Records for this exercise:
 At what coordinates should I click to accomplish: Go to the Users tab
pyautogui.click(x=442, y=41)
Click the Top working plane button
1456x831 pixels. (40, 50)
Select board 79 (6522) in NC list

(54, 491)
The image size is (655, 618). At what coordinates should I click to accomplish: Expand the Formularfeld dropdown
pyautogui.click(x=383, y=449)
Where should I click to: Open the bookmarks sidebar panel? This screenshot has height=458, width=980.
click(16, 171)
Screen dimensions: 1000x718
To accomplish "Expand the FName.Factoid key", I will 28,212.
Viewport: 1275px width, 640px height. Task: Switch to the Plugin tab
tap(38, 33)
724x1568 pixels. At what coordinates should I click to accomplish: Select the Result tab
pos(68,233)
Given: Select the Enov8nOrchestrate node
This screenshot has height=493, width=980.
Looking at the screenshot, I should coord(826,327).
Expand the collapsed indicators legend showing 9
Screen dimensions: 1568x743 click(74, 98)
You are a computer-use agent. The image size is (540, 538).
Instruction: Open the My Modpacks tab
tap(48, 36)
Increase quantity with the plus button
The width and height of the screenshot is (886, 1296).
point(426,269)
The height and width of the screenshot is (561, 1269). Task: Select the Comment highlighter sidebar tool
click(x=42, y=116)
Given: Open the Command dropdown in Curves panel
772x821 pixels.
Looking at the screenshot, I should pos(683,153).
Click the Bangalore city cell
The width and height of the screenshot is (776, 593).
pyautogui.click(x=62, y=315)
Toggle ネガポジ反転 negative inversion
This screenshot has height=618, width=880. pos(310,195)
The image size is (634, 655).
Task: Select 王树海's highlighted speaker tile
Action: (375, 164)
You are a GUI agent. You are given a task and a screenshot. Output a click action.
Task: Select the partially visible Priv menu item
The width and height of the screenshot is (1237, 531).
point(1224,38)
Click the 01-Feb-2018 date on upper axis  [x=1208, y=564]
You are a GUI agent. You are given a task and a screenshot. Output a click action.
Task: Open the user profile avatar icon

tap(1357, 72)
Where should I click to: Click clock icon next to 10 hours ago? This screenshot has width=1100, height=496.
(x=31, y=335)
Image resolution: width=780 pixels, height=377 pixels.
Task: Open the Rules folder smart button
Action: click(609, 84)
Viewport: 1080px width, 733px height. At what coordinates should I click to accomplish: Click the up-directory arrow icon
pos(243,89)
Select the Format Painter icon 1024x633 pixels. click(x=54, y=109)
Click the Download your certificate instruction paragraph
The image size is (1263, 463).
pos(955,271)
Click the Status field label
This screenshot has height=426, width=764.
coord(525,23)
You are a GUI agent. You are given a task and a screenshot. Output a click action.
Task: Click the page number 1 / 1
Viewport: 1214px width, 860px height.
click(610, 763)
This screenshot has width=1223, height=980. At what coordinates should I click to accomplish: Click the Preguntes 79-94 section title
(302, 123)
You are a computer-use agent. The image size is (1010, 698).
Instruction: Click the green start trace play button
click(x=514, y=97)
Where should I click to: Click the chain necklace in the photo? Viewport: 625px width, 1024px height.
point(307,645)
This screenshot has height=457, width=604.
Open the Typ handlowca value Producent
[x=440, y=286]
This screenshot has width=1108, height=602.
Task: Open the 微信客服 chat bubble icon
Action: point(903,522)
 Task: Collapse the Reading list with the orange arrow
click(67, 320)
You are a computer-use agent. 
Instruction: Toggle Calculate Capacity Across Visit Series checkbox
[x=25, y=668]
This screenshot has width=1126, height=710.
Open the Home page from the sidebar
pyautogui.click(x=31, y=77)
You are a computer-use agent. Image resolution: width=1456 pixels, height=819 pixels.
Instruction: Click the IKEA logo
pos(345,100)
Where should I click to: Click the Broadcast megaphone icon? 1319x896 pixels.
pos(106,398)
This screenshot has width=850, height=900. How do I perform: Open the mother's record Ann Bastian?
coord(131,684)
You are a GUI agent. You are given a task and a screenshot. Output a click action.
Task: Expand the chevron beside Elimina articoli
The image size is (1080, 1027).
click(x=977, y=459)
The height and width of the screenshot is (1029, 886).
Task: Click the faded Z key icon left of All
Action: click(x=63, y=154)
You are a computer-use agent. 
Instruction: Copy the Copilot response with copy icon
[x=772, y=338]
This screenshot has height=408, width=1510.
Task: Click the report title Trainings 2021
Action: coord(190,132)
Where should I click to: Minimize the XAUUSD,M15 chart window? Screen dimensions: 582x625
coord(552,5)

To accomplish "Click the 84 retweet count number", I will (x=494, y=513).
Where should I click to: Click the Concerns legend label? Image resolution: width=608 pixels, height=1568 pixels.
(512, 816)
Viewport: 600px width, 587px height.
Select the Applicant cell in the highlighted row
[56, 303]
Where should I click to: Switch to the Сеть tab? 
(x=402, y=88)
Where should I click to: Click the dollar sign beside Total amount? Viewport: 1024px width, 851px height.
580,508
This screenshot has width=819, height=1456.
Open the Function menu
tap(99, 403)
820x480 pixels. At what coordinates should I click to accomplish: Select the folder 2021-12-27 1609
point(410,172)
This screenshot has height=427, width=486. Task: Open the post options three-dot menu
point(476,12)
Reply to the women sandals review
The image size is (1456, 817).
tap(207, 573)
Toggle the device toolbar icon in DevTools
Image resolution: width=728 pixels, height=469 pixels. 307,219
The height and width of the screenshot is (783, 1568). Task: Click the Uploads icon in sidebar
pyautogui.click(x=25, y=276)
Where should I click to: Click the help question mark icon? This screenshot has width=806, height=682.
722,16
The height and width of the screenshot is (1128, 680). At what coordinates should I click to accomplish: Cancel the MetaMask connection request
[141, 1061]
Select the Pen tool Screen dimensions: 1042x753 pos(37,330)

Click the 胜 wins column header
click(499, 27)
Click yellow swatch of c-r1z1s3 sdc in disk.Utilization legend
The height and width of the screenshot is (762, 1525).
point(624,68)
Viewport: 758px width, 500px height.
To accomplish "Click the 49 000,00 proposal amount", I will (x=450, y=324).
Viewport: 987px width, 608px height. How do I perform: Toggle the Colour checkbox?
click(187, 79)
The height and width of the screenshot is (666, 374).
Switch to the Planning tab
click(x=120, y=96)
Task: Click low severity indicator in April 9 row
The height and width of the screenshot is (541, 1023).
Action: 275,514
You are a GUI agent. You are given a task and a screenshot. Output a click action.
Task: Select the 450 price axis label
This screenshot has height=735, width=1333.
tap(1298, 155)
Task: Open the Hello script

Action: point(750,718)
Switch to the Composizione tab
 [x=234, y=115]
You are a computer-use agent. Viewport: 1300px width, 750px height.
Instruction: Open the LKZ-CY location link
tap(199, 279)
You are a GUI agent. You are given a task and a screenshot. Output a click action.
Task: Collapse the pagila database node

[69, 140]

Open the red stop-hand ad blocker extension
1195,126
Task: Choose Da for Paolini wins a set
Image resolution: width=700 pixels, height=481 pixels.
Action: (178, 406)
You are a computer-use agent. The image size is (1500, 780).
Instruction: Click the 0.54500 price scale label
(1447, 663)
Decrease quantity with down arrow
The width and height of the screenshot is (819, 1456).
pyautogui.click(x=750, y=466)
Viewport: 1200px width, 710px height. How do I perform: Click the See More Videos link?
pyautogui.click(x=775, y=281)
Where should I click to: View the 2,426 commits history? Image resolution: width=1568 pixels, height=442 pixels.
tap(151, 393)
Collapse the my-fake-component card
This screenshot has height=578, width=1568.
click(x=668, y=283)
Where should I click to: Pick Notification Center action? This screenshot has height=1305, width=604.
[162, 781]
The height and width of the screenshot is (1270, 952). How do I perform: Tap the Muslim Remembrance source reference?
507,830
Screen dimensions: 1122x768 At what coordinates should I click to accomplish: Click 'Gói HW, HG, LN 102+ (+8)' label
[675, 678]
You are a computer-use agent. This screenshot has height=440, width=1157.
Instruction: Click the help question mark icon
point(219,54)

Activity: Once you have read the records above, write them out again exactly.

Answer area:
 At what coordinates should I click to accomplish: Go to the Users tab
pyautogui.click(x=442, y=41)
Click the Top working plane button
1456x831 pixels. (40, 50)
Select board 79 (6522) in NC list

(54, 491)
The image size is (655, 618). At what coordinates should I click to accomplish: Expand the Formularfeld dropdown
pyautogui.click(x=383, y=449)
Where should I click to: Open the bookmarks sidebar panel? This screenshot has height=458, width=980.
click(16, 171)
Screen dimensions: 1000x718
To accomplish "Expand the FName.Factoid key", I will 28,212.
Viewport: 1275px width, 640px height. Task: Switch to the Plugin tab
tap(38, 33)
724x1568 pixels. At what coordinates should I click to accomplish: Select the Result tab
pos(68,233)
Given: Select the Enov8nOrchestrate node
This screenshot has height=493, width=980.
Looking at the screenshot, I should coord(826,327).
Expand the collapsed indicators legend showing 9
Screen dimensions: 1568x743 click(74, 98)
You are a computer-use agent. The image size is (540, 538).
Instruction: Open the My Modpacks tab
tap(48, 36)
Increase quantity with the plus button
The width and height of the screenshot is (886, 1296).
point(426,269)
The height and width of the screenshot is (561, 1269). Task: Select the Comment highlighter sidebar tool
click(x=42, y=116)
Given: Open the Command dropdown in Curves panel
772x821 pixels.
Looking at the screenshot, I should pos(683,153).
Click the Bangalore city cell
The width and height of the screenshot is (776, 593).
pyautogui.click(x=62, y=315)
Toggle ネガポジ反転 negative inversion
This screenshot has height=618, width=880. pos(310,195)
The image size is (634, 655).
Task: Select 王树海's highlighted speaker tile
Action: (375, 164)
You are a GUI agent. You are given a task and a screenshot. Output a click action.
Task: Select the partially visible Priv menu item
The width and height of the screenshot is (1237, 531).
point(1224,38)
Click the 01-Feb-2018 date on upper axis  [x=1208, y=564]
You are a GUI agent. You are given a task and a screenshot. Output a click action.
Task: Open the user profile avatar icon

tap(1357, 72)
Where should I click to: Click clock icon next to 10 hours ago? This screenshot has width=1100, height=496.
(x=31, y=335)
Image resolution: width=780 pixels, height=377 pixels.
Task: Open the Rules folder smart button
Action: click(609, 84)
Viewport: 1080px width, 733px height. At what coordinates should I click to accomplish: Click the up-directory arrow icon
pos(243,89)
Select the Format Painter icon 1024x633 pixels. click(x=54, y=109)
Click the Download your certificate instruction paragraph
The image size is (1263, 463).
pos(955,271)
Click the Status field label
This screenshot has height=426, width=764.
coord(525,23)
You are a GUI agent. You are given a task and a screenshot. Output a click action.
Task: Click the page number 1 / 1
Viewport: 1214px width, 860px height.
click(610, 763)
This screenshot has width=1223, height=980. At what coordinates should I click to accomplish: Click the Preguntes 79-94 section title
(302, 123)
You are a computer-use agent. The image size is (1010, 698).
Instruction: Click the green start trace play button
click(x=514, y=97)
Where should I click to: Click the chain necklace in the photo? Viewport: 625px width, 1024px height.
point(307,645)
This screenshot has height=457, width=604.
Open the Typ handlowca value Producent
[x=440, y=286]
This screenshot has width=1108, height=602.
Task: Open the 微信客服 chat bubble icon
Action: point(903,522)
 Task: Collapse the Reading list with the orange arrow
click(67, 320)
You are a computer-use agent. 
Instruction: Toggle Calculate Capacity Across Visit Series checkbox
[x=25, y=668]
This screenshot has width=1126, height=710.
Open the Home page from the sidebar
pyautogui.click(x=31, y=77)
You are a computer-use agent. Image resolution: width=1456 pixels, height=819 pixels.
Instruction: Click the IKEA logo
pos(345,100)
Where should I click to: Click the Broadcast megaphone icon? 1319x896 pixels.
pos(106,398)
This screenshot has width=850, height=900. How do I perform: Open the mother's record Ann Bastian?
coord(131,684)
You are a GUI agent. You are given a task and a screenshot. Output a click action.
Task: Expand the chevron beside Elimina articoli
The image size is (1080, 1027).
click(x=977, y=459)
The height and width of the screenshot is (1029, 886).
Task: Click the faded Z key icon left of All
Action: click(x=63, y=154)
You are a computer-use agent. 
Instruction: Copy the Copilot response with copy icon
[x=772, y=338]
This screenshot has height=408, width=1510.
Task: Click the report title Trainings 2021
Action: coord(190,132)
Where should I click to: Minimize the XAUUSD,M15 chart window? Screen dimensions: 582x625
coord(552,5)

To accomplish "Click the 84 retweet count number", I will (x=494, y=513).
Where should I click to: Click the Concerns legend label? Image resolution: width=608 pixels, height=1568 pixels.
(512, 816)
Viewport: 600px width, 587px height.
Select the Applicant cell in the highlighted row
[56, 303]
Where should I click to: Switch to the Сеть tab? 
(x=402, y=88)
Where should I click to: Click the dollar sign beside Total amount? Viewport: 1024px width, 851px height.
580,508
This screenshot has width=819, height=1456.
Open the Function menu
tap(99, 403)
820x480 pixels. At what coordinates should I click to accomplish: Select the folder 2021-12-27 1609
point(410,172)
This screenshot has height=427, width=486. Task: Open the post options three-dot menu
point(476,12)
Reply to the women sandals review
The image size is (1456, 817).
tap(207, 573)
Toggle the device toolbar icon in DevTools
Image resolution: width=728 pixels, height=469 pixels. 307,219
The height and width of the screenshot is (783, 1568). Task: Click the Uploads icon in sidebar
pyautogui.click(x=25, y=276)
Where should I click to: Click the help question mark icon? This screenshot has width=806, height=682.
722,16
The height and width of the screenshot is (1128, 680). At what coordinates should I click to accomplish: Cancel the MetaMask connection request
[141, 1061]
Select the Pen tool Screen dimensions: 1042x753 pos(37,330)

Click the 胜 wins column header
click(499, 27)
Click yellow swatch of c-r1z1s3 sdc in disk.Utilization legend
The height and width of the screenshot is (762, 1525).
point(624,68)
Viewport: 758px width, 500px height.
To accomplish "Click the 49 000,00 proposal amount", I will (x=450, y=324).
Viewport: 987px width, 608px height. How do I perform: Toggle the Colour checkbox?
click(187, 79)
The height and width of the screenshot is (666, 374).
Switch to the Planning tab
click(x=120, y=96)
Task: Click low severity indicator in April 9 row
The height and width of the screenshot is (541, 1023).
Action: 275,514
You are a GUI agent. You are given a task and a screenshot. Output a click action.
Task: Select the 450 price axis label
This screenshot has height=735, width=1333.
tap(1298, 155)
Task: Open the Hello script

Action: point(750,718)
Switch to the Composizione tab
 [x=234, y=115]
You are a computer-use agent. Viewport: 1300px width, 750px height.
Instruction: Open the LKZ-CY location link
tap(199, 279)
You are a GUI agent. You are given a task and a screenshot. Output a click action.
Task: Collapse the pagila database node

[69, 140]

Open the red stop-hand ad blocker extension
1195,126
Task: Choose Da for Paolini wins a set
Image resolution: width=700 pixels, height=481 pixels.
Action: (178, 406)
You are a computer-use agent. The image size is (1500, 780).
Instruction: Click the 0.54500 price scale label
(1447, 663)
Decrease quantity with down arrow
The width and height of the screenshot is (819, 1456).
pyautogui.click(x=750, y=466)
Viewport: 1200px width, 710px height. How do I perform: Click the See More Videos link?
pyautogui.click(x=775, y=281)
Where should I click to: View the 2,426 commits history? Image resolution: width=1568 pixels, height=442 pixels.
tap(151, 393)
Collapse the my-fake-component card
This screenshot has height=578, width=1568.
click(x=668, y=283)
Where should I click to: Pick Notification Center action? This screenshot has height=1305, width=604.
[162, 781]
The height and width of the screenshot is (1270, 952). How do I perform: Tap the Muslim Remembrance source reference?
507,830
Screen dimensions: 1122x768 At what coordinates should I click to accomplish: Click 'Gói HW, HG, LN 102+ (+8)' label
[675, 678]
You are a computer-use agent. This screenshot has height=440, width=1157.
Instruction: Click the help question mark icon
point(219,54)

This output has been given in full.